ECLI:NL:RBDHA:2024:14455
Rechtbank Den Haag
- Eerste aanleg - enkelvoudig
- Rechtspraak.nl
Vervolgberoep tegen maatregel van vreemdelingenbewaring na strafrechtelijke detentie
Op 11 september 2024 heeft de Rechtbank Den Haag uitspraak gedaan in een zaak betreffende de voortduren van een maatregel van vreemdelingenbewaring. Eiser, een Ghanese vreemdeling, had beroep ingesteld tegen de maatregel die op 27 maart 2024 door de minister van Asiel en Migratie was opgelegd. Eiser verzocht om schadevergoeding en stelde dat hij al lange tijd in bewaring zat, aangezien zijn vreemdelingenrechtelijke bewaring volgde op een eerdere strafrechtelijke detentie.

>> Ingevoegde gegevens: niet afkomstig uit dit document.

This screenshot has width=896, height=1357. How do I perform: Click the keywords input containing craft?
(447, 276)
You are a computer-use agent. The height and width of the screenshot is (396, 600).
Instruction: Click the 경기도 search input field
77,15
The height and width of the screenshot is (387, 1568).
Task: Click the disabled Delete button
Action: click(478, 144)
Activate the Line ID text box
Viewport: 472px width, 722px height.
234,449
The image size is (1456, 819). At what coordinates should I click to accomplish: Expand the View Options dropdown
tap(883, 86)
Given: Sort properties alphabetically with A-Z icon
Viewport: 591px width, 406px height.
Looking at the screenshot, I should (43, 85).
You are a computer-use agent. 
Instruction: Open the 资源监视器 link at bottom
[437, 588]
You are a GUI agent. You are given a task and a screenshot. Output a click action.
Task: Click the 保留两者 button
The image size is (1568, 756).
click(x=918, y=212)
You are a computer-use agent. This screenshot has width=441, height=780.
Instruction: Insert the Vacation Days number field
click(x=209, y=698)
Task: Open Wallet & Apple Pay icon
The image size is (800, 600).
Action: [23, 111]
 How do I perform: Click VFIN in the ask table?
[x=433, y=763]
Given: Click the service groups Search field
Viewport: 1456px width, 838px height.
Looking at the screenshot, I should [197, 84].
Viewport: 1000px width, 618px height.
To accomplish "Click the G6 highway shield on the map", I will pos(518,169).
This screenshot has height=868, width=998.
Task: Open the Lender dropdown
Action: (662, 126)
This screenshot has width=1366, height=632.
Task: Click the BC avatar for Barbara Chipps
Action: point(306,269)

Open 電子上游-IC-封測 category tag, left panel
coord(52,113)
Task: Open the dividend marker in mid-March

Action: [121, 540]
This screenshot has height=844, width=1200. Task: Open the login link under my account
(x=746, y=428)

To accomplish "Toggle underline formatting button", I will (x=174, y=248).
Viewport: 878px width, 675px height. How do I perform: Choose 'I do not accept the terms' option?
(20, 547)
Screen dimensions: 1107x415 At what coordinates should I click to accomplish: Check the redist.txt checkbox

De rechtbank heeft bepaald dat er geen zitting nodig was en het onderzoek op 9 september 2024 is gesloten.
De rechtbank overwoog dat de maatregel van bewaring eerder was getoetst en rechtmatig was bevonden tot het sluiten van het vorige onderzoek op 28 juni 2024. De rechtbank concludeerde dat de huidige maatregel van bewaring rechtmatig was, omdat er geen concrete aanknopingspunten waren dat er geen zicht op uitzetting was. Eiser had geen bewijs geleverd dat de Ghanese autoriteiten geen laissez-passer (LP) zouden afgeven. De rechtbank oordeelde dat verweerder voldoende voortvarend handelde in de uitzetting van eiser, aangezien er meerdere keren was gerappelleerd op de LP-aanvraag en er vertrekgesprekken hadden plaatsgevonden. Eiser werd verweten dat hij geen medewerking verleende aan zijn terugkeer.
Uiteindelijk verklaarde de rechtbank het beroep ongegrond en wees het verzoek om schadevergoeding af. Er werd geen proceskostenveroordeling opgelegd. De uitspraak werd openbaar gemaakt en er stond geen rechtsmiddel open tegen deze beslissing.